Un’impresa familiare diventata una realtà internazionale. È Bama, azienda specializzata in prodotti in plastica da casa e da giardino, che taglia quest’anno il traguardo dei 40 anni. Nata nel 1980 in un paesino toscano, Porcari, vicino a Lucca, ha mosso i suoi primi passi grazie alla capacità e determinazione dei componenti della famiglia: Ivo Baiocchi, il figlio Renzo (al centro nella foto a destra) e Amerigo Martinelli. È Renzo che, nel 1982, a progetta e realizza i tre prodotti icona dell’azienda, tra cui uno talmente perfetto già allora da essere ancora oggi sul mercato, cioè lo spazzolone Speed, poi Astro, contenitore per la raccolta rifiuti, e la paletta Roll dal manico reclinabile, fida alleata di un nuovo modo di vivere la casa.
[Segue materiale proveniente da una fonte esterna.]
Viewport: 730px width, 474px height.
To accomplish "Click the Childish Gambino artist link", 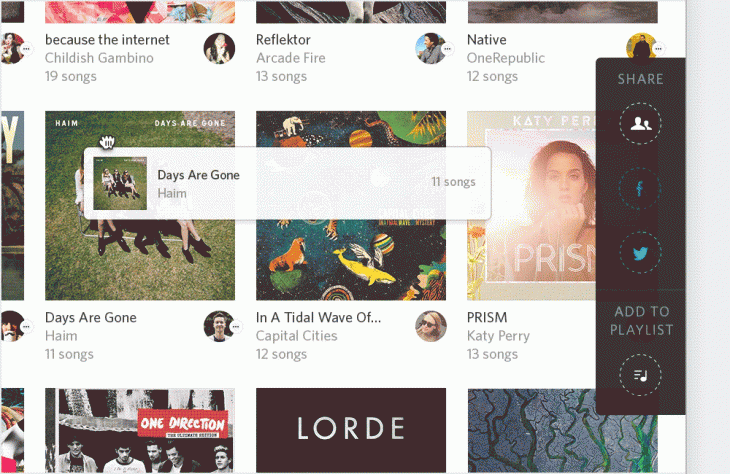I will pos(99,58).
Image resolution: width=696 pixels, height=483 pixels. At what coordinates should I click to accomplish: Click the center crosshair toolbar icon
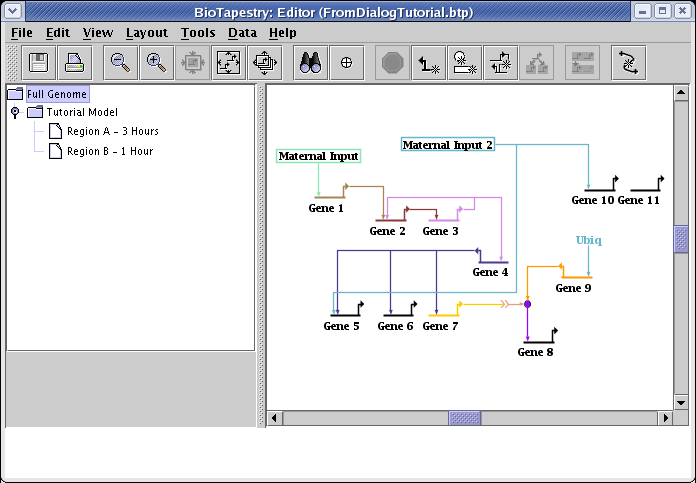346,63
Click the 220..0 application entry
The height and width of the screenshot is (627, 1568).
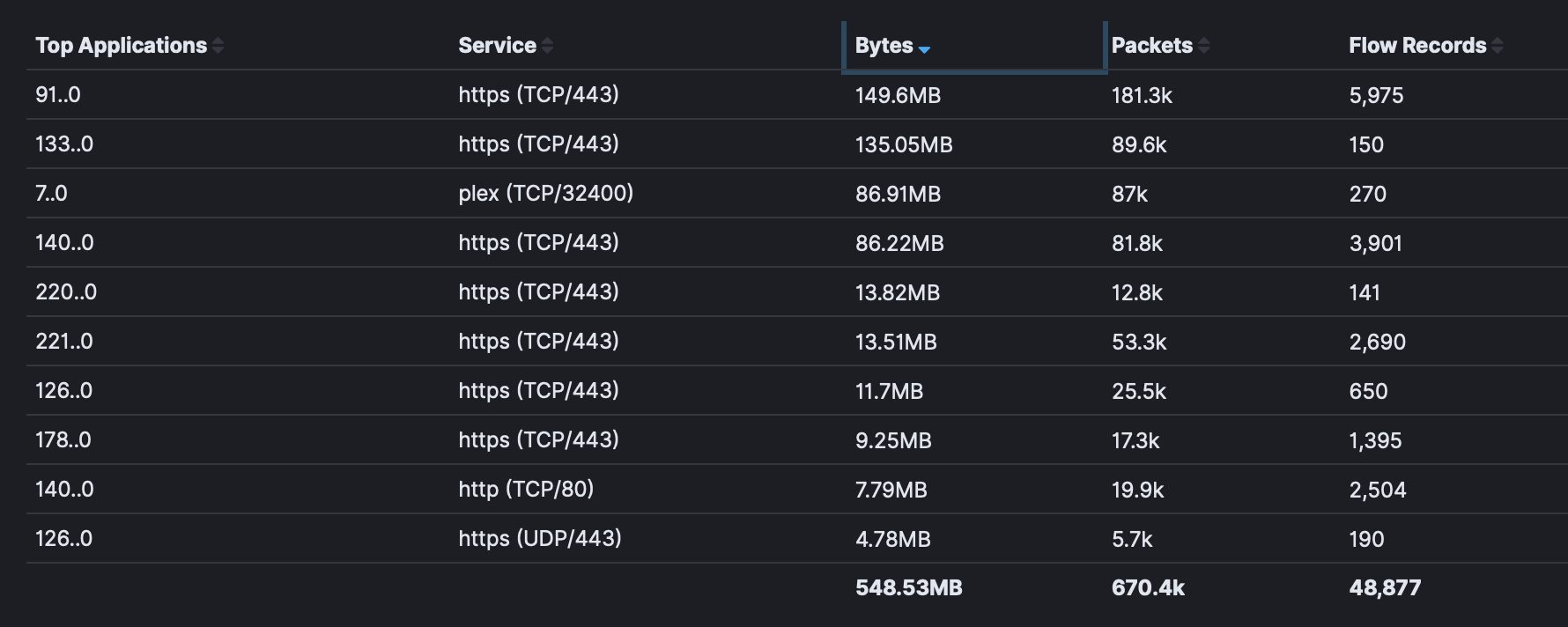point(66,292)
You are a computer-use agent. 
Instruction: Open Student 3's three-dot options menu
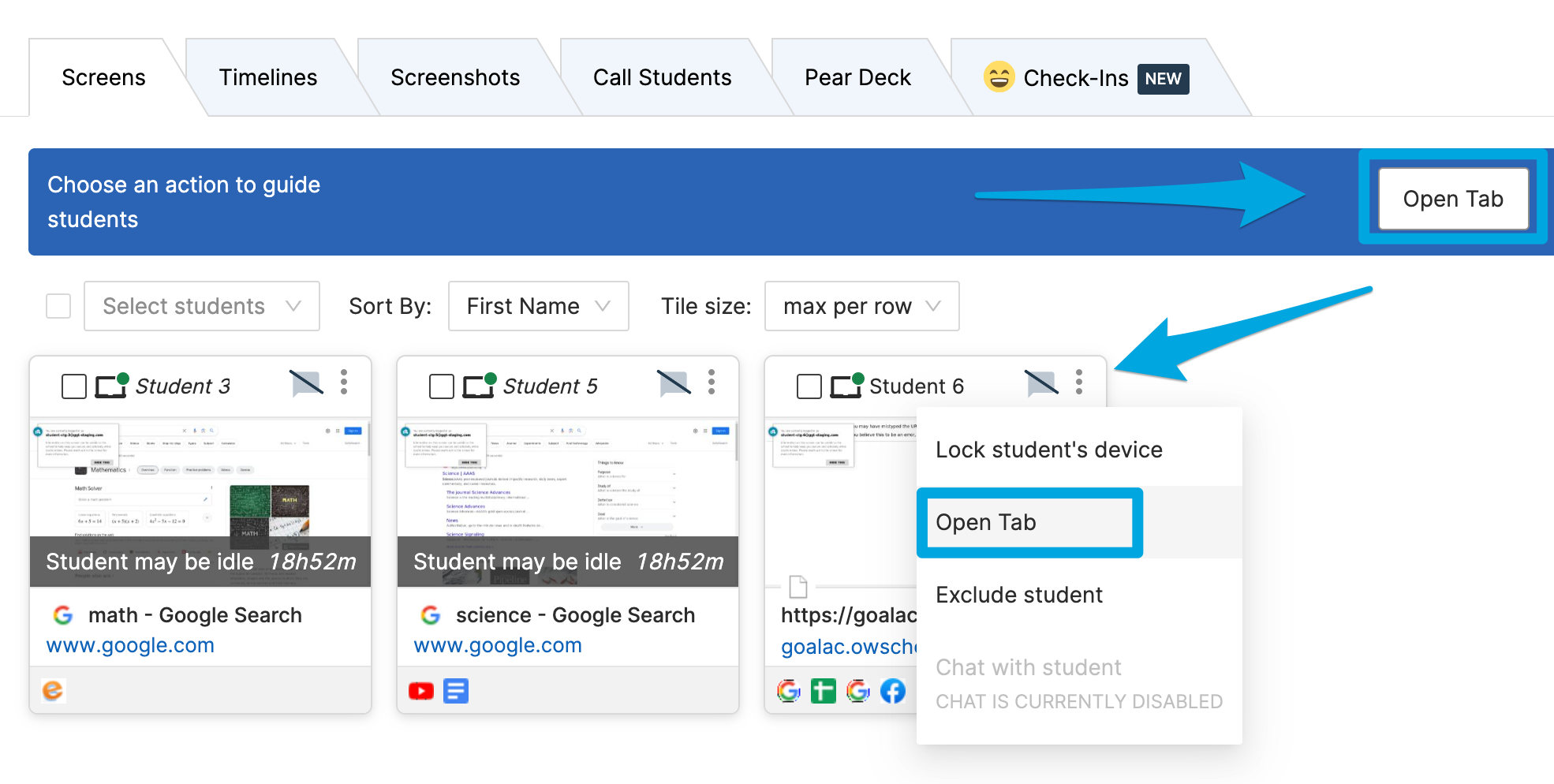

Come scrive il filosofo Hegel, ‘nulla di grande si realizza nel mondo senza passione’, ed è proprio questa la chiave del successo dell’azienda, che, nel 1986, a soli quattro anni dalla nascita, inizia la prima espansione. I metri quadrati a disposizione diventano 1.600 e i macchinari salgono a otto. Entrano in azienda anche i primi 10 dipendenti (oggi sono oltre 90), che sono stati sempre al centro dell’azienda. Nel 1997 produzione e attività traslocano in un fabbricato di 9mila metri quadrati, che oggi sono diventati 20mila, e nel frattempo ne è stato costruito un altro di 4mila metri quadrati dedicato in parte al magazzino e in parte al confezionamento. Nel 2002 Baiocchi rileva il 30% della famiglia Martinelli e Bama, che oggi ha sede ad Altopascio, si trasforma in una società per azioni.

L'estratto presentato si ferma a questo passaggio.